#PRL 21: evaluar las operaciones de mantenimiento

Las evaluaciones de riesgos de las operaciones de mantenimiento industrial presentan con frecuencia deficiencias en la identificación de los riesgos. Eso puede deberse a que, mientras en el resto de las actividades evaluadas para una empresa la visita a los puestos de trabajo y las tareas que allí son observadas cuando acude el técnico de prevención puede ser, en general, representativo de las condiciones de trabajo que usualmente se suelen dar en el puesto, en los puestos de trabajo de mantenimiento industrial ocurre que la variedad de tareas es tan amplia y dilatada en el tiempo, que se deberían observar las actividades de muchas jornadas de trabajo para tener una visión algo representativa de la tarea en su conjunto y así identificar exhaustivamente los riesgos asociados.
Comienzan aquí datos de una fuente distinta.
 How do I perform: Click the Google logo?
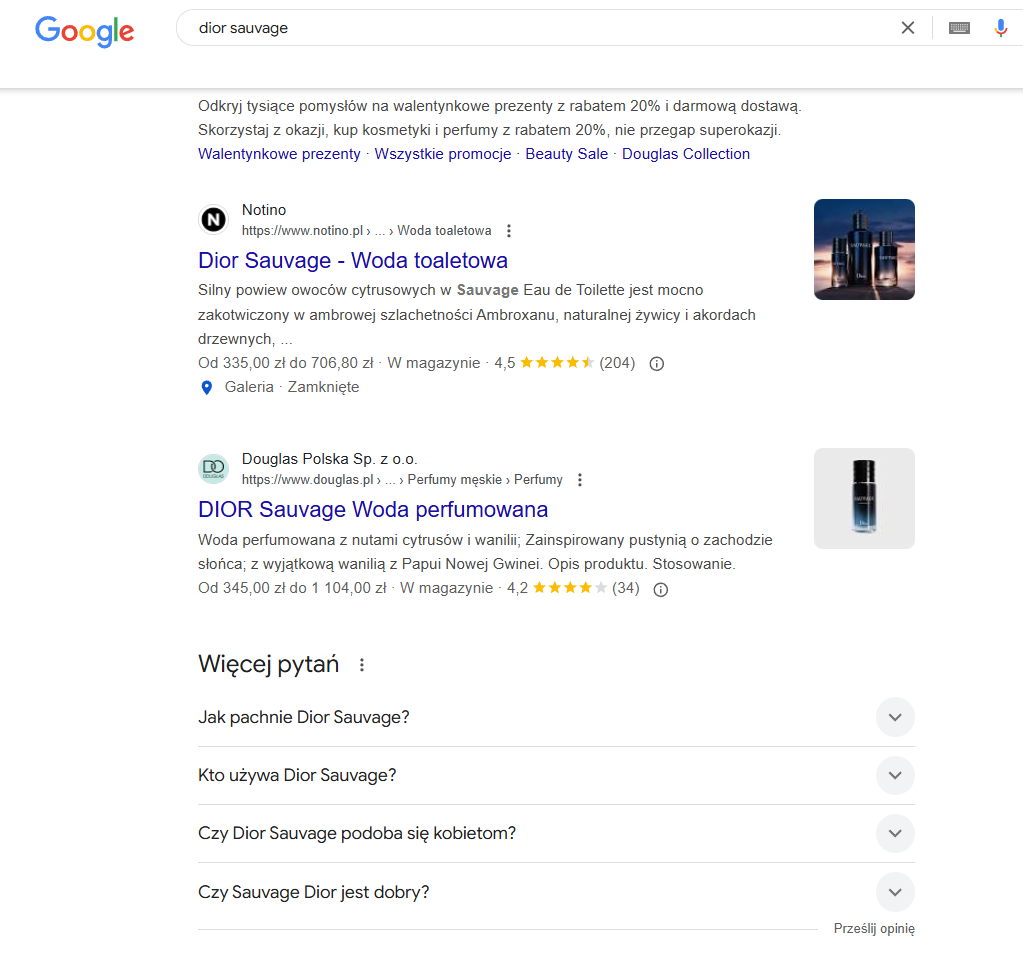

No obstante, visitar reiteradamente las actividades realizadas por los trabajadores de mantenimiento tampoco nos asegura que el trabajo observado sea representativo de todo lo que en ese puesto se puede hacer, ni mucho menos que lo sea de lo más peligroso.
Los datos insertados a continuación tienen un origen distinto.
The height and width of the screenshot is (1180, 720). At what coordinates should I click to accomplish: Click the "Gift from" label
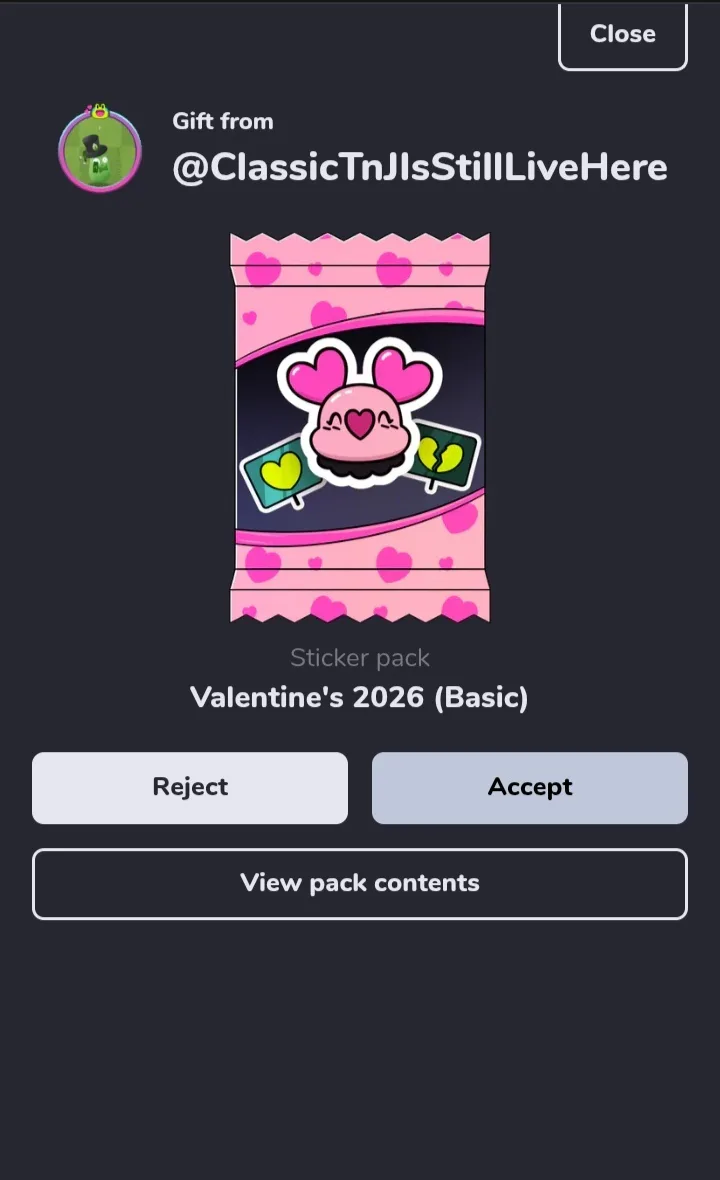[x=223, y=121]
¿Qué podemos hacer entonces para realizar una buena evaluación de las operaciones de mantenimiento?

En primer lugar, es muy importante que las operaciones de mantenimiento estén descritas en la manera en que estas se realizan. Si es así, y contamos con el listado de las operaciones, ya tenemos por donde empezar. Evaluaremos analizando la manera en que se llevan a cabo los procedimientos descritos en el proceso. Y cuando proceda, identificaremos las deficiencias en el propio proceso escrito o en el grado de cumplimiento real del procedimiento. Pero, a pesar de que escribir los procedimientos de trabajo de las operaciones de mantenimiento es una ayuda excelente para realizar prevención en este tipo de actividades, con frecuencia nos encontraremos que apenas existen procedimientos escritos de las operaciones con riesgos importantes que realizan estos trabajadores. Entre estas operaciones es fácil que se encuentren algunas de estas:

  • Mantenimiento en cubiertas con riesgo de caída de altura y/o exposición a amianto.
  • Trabajos de mantenimiento en maquinas en marcha con riesgo de atrapamiento.
  • Acceso a espacios confinados con riesgo de asfixia y/o inhalación de productos tóxicos.
  • Trabajos con tensión eléctrica y riesgo de electrocución.
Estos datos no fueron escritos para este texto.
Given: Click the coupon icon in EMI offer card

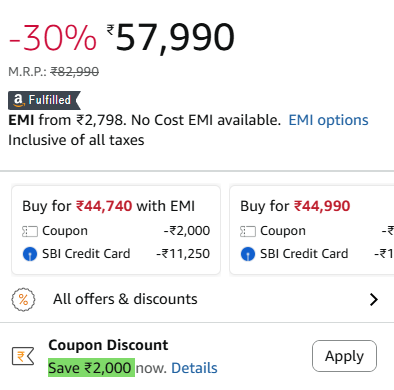Looking at the screenshot, I should [30, 231].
Una buena manera de empezar la evaluación en esos casos en que hay poca información en la que se describa qué y cómo se hacen los trabajos, es precisamente, pidiendo que los trabajadores que llevan a cabo esas operaciones de elevado riesgo redacten lo que hacen y qué riesgos observan. Una vez realizado este trabajo previo, en el que habremos contado con la participación de los principales implicados estaremos ante una situación mucho más favorable para establecer la agenda de trabajo de la actividad evaluadora. La actividad de evaluación se deberá planificar atendiendo a las fechas en las que podremos ver las operaciones que anteriormente habremos seleccionado como críticas y también como representativas del trabajo de mantenimiento, y que además, de una manera exhaustiva contemple todos los riesgos a los que se vean expuestos los trabajadores.